[KyOSS Discuss] hwloc and process affinity for performance issues

alan blount alan at zeroasterisk.com
Thu Jun 12 23:28:28 EDT 2014


Sounds like it was a great discussion, which is continuing here...  (damn
those kids keeping me at home)

@Jeff (et. al.)

CakePHP is a very heavy-handed framework.  It used to be much worse... It
still kinda is heavy-handed, but a lot better at establishing a map of "how
to load stuff" and calling when needed, vs. "loading in stuff" in case you
need it... but it's still pretty "hog-ish" as platforms go... I wouldn't
run it without a php compiled cacher like Xcache or APC or whatever.

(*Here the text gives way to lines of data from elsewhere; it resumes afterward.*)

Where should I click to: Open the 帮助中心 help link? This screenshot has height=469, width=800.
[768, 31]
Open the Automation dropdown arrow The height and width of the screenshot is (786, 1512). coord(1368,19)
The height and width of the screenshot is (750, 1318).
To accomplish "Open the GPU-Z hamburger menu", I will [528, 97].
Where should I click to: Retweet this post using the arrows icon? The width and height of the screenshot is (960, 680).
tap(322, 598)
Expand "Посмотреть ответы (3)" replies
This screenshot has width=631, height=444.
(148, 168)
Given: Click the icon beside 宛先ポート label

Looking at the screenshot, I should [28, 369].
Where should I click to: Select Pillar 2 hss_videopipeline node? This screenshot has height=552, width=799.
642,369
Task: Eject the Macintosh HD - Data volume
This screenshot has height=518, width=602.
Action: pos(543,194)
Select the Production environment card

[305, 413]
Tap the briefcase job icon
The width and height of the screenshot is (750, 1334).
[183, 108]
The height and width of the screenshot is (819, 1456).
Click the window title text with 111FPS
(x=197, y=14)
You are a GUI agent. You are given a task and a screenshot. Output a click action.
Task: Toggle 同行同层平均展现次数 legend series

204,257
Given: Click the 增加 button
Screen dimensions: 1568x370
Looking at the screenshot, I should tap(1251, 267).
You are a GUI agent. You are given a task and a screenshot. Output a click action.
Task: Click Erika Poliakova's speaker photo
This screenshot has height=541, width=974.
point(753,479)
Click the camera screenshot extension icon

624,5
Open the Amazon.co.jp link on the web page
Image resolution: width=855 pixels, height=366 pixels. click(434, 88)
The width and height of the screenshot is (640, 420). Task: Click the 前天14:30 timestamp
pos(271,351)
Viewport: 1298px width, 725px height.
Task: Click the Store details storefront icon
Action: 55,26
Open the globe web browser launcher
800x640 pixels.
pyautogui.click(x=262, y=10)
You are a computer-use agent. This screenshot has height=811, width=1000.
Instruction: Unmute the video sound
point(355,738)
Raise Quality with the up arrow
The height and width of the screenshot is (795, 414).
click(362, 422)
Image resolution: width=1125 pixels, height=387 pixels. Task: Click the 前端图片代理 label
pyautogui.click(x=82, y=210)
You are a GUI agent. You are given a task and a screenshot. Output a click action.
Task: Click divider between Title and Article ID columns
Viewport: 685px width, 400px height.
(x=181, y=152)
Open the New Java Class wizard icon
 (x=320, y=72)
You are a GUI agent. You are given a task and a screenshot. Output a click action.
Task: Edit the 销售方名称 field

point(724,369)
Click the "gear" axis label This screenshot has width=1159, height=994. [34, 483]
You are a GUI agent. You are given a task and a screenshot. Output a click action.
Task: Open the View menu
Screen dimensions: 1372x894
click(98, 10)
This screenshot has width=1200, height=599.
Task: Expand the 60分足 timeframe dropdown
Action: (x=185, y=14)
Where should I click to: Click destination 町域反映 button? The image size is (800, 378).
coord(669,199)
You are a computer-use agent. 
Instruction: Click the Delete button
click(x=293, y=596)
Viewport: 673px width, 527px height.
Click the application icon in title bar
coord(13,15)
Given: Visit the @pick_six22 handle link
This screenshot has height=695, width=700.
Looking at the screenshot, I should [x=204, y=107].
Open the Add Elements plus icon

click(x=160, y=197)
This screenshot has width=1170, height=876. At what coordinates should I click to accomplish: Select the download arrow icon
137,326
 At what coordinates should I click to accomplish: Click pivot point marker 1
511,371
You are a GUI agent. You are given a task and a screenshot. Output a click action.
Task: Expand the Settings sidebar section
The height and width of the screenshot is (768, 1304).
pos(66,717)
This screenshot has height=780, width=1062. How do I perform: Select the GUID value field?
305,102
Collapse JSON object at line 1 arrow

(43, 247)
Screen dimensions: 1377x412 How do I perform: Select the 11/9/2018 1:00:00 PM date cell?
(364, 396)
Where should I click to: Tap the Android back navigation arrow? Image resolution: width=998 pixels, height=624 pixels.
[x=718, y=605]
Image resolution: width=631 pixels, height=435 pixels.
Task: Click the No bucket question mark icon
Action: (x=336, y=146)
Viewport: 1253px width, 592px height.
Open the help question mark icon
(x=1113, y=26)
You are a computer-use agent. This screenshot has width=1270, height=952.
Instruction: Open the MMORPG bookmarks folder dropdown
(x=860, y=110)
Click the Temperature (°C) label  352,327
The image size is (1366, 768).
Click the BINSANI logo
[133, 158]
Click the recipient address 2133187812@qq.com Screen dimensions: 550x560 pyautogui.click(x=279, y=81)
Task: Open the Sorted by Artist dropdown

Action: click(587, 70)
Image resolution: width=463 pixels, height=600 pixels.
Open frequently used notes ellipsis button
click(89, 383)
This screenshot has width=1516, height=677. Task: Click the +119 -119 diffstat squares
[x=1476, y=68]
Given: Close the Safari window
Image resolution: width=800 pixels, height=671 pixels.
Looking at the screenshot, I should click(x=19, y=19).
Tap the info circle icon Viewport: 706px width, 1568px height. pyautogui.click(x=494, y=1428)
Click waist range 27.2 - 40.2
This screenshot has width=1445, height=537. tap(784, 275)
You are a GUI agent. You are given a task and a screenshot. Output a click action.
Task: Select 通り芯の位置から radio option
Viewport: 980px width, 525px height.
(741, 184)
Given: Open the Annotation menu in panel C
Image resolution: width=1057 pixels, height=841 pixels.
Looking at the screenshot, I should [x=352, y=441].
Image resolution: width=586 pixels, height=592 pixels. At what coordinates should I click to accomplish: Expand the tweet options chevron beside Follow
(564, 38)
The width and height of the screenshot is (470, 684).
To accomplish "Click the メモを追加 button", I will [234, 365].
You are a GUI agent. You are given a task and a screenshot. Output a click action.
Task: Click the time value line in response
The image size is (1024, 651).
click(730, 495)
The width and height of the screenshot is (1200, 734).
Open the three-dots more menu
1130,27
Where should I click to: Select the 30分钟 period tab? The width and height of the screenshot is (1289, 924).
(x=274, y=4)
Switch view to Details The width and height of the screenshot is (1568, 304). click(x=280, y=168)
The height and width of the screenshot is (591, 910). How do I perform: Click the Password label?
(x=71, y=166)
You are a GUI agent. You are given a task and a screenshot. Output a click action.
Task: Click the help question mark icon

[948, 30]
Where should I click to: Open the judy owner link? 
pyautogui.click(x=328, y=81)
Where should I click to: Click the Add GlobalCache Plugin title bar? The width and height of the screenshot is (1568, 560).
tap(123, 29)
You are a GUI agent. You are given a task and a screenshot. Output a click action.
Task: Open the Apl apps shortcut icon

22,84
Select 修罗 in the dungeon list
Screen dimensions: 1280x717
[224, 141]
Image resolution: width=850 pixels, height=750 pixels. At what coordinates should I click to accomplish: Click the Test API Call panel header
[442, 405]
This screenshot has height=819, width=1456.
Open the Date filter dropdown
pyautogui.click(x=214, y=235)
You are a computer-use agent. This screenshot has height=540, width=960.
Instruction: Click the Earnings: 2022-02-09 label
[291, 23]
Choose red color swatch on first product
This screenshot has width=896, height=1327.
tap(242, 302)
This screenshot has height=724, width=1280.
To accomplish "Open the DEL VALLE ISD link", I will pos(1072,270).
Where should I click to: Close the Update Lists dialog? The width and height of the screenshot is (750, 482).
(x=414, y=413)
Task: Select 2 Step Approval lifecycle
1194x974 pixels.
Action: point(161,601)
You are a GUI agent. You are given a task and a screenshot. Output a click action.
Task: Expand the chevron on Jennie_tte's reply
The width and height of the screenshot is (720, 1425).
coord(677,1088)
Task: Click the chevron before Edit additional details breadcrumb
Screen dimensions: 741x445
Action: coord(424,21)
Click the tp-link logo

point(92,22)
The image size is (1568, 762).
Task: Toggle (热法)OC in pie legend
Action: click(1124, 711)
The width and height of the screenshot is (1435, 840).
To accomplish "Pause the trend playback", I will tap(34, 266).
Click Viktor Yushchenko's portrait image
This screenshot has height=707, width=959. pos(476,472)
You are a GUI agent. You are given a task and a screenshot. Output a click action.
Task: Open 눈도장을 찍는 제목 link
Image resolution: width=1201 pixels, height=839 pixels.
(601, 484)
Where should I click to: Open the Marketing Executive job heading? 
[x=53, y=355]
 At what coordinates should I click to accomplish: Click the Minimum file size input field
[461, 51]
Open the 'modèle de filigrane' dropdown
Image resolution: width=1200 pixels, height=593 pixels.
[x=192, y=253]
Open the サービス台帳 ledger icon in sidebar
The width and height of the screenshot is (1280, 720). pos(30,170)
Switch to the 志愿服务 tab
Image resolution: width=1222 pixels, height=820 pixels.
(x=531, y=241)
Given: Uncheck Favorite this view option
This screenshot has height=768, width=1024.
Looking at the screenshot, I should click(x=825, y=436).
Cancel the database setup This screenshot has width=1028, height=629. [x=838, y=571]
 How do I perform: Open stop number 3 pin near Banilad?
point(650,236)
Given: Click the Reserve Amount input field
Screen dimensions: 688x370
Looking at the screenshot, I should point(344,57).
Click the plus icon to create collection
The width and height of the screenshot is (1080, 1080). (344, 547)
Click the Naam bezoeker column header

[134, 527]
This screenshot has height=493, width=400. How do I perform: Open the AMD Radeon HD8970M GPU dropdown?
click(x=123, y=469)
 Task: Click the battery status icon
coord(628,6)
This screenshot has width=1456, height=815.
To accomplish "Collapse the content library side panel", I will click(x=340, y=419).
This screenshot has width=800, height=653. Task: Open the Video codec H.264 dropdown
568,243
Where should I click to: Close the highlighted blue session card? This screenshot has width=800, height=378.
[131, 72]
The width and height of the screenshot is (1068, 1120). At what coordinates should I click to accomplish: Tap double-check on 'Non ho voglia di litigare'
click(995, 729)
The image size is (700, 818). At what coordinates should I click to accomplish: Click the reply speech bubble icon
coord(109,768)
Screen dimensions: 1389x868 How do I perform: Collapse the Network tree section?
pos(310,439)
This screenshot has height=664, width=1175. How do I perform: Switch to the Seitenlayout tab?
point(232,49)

(I will be glad to give you my reasons for "still" running it anytime
though, a lot of it boils down to wanting more explicit structure to give
to my team, and my goal aligning closely with what CakePHP expects and sets
things up for)

@Charles

firing a job every minute shouldn't be an issue... if it's pegging your
capacity "some" of the time, I'd suspect it's a queue processor or
something?  Here are some CakePHP ones I've used which may be along the
lines of what you're talking about, yes?

http://cakeresque.kamisama.me/
https://github.com/webtechnick/CakePHP-Queue-Plugin

We have run into issues with "locking/race conditions" where:

1st cron run: starts something that takes a long time...
2nd cron run: attempts to start something and isn't aware that 1st process
is in the middle of running... (etc)

Is that the problem you are trying to solve?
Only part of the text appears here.